気づけば5回も劇場鑑賞した、映画「ぼくのお日さま」。
前回(Vol.59)に引き続き今回も感想(という名の駄話)を少々。

※「ぼくのお日さま」の、ざっとしたあらすじは…
時は2000年(注1)、場所は北海道の「三ツ風町」(注2)。
吃音(注3)のために、しゃべる事に難がある少年 多田拓也は、アイスホッケーの練習の為に訪れたスケートリンクで、フィギュアスケートを滑る少女 三上さくらの姿に目を奪われる。
後日、ホッケー靴のままフィギュアスケートの真似を始めた彼に、フィギュアスケートのコーチ、荒川が声を掛ける…
…というものです。

※下記は約1分の予告編です。

この映画、予告編等々では「ちいさな恋の物語」というフレーズが使われてますし、「物語の転がり」が前述の通り「タクヤ少年がフィギュアスケートを滑る少女 三上さくらの姿に目を奪われる」という所なので、一見すると「タクヤがさくらに恋をした話」に見えますが、それは違う様に私は思ってまして…。
タクヤは、 ” 付き合い程度の熱量 ” で地元のスポーツ少年団に参加して、初雪が降れば初雪に目を奪われ、冬になれば春の訪れを待ちわびるような「ここではないどこか」に気が向いているような、小学6年生の少年です。
そんな少年が「目を奪われた衝動」というものは、恋ではなく「 ” 美 ” と ” 表現の歓び ” 」の様に見えるのです。
それに、だいたい「子どもの心の機微」というのは「大人の ” 感情のジャンル分け ” 」では推し量れない、独特の豊かさがある様に思います。
(強いて言えば、そういった「目を奪われた衝動」を、本人が大人になってから後追い的に『初恋』にジャンル分けすることはあると思いますが。)

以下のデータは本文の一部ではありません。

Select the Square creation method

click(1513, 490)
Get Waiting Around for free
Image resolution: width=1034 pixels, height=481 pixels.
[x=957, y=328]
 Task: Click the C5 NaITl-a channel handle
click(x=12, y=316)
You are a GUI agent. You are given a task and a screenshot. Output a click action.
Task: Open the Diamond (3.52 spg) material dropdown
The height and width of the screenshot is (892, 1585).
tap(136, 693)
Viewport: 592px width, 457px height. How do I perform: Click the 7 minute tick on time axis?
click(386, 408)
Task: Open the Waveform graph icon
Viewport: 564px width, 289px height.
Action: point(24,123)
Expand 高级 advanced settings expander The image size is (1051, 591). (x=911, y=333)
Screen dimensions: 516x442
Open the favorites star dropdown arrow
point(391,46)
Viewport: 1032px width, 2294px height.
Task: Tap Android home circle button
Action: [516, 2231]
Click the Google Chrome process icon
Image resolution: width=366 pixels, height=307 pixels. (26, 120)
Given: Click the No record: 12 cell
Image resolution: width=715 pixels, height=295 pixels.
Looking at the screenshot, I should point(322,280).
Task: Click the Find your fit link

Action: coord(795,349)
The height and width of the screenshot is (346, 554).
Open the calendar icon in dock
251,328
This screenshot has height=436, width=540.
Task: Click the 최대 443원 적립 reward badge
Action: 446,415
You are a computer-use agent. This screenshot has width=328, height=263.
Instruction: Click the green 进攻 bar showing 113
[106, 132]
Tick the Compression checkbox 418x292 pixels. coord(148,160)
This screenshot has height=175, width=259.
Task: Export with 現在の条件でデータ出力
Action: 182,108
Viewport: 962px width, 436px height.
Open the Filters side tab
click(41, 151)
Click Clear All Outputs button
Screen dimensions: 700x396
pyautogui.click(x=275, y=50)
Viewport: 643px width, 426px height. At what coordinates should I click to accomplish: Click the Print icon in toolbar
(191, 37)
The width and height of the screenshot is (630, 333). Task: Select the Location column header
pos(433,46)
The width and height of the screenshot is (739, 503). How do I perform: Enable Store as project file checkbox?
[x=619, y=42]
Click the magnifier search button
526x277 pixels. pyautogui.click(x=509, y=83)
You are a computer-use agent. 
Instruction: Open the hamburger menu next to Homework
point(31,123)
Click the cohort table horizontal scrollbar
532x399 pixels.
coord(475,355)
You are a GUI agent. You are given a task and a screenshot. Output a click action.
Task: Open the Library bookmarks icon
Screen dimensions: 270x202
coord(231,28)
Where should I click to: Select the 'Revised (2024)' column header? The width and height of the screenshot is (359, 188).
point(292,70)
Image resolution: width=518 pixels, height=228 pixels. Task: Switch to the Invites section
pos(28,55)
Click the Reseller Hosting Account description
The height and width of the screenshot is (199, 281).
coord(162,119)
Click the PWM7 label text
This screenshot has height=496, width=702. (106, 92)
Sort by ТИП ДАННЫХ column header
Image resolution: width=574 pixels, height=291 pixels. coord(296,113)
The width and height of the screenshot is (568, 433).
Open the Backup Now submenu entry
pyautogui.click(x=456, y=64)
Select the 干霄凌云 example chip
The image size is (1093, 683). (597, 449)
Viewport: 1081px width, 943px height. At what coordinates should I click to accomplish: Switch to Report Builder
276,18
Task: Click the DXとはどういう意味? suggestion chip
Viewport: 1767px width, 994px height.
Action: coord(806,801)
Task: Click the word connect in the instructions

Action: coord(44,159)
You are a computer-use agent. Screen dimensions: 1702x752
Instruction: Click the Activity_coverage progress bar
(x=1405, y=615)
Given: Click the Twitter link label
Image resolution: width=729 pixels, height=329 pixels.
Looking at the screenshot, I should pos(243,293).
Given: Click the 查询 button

そんなタクヤの「うっとりとした眼差し」と「自分なりにマネしようとする行動」を見たコーチの荒川は、興味を抱いて ” お古のスケート靴 ” をタクヤに貸して指導をし始めるのですが、それによって「荒川のスケートに対する情熱」が再燃した様にも見えて、少なくとも荒川にとっての「お日さま」はタクヤなのだと感じます。
(そんな一方、荒川の同性パートナーである五十嵐が、悲しそうに荒川の ” 輝かしい選手時代の写真 ” を見る場面も印象的。「もっと大きな世界に羽ばたくべき人を自分が閉じ込めているのではないか?」という、五十嵐の葛藤が伺えます。)

そして、タクヤが眼差しを向けていた相手、さくらは{設定(注4)では東京から2か月前に引っ越してきたばかりの中学生で}コーチの荒川に ” 恋心にも似た憧れ ” を抱いていますが、「荒川が自分には見せない笑顔を見せる、タクヤに対するレッスン」の光景に心を乱され、更には荒川から「タクヤとアイスダンスのペアを組む事」を提案されて戸惑いますが、いつしかタクヤとのアイスダンスの練習にもやりがいを見出します。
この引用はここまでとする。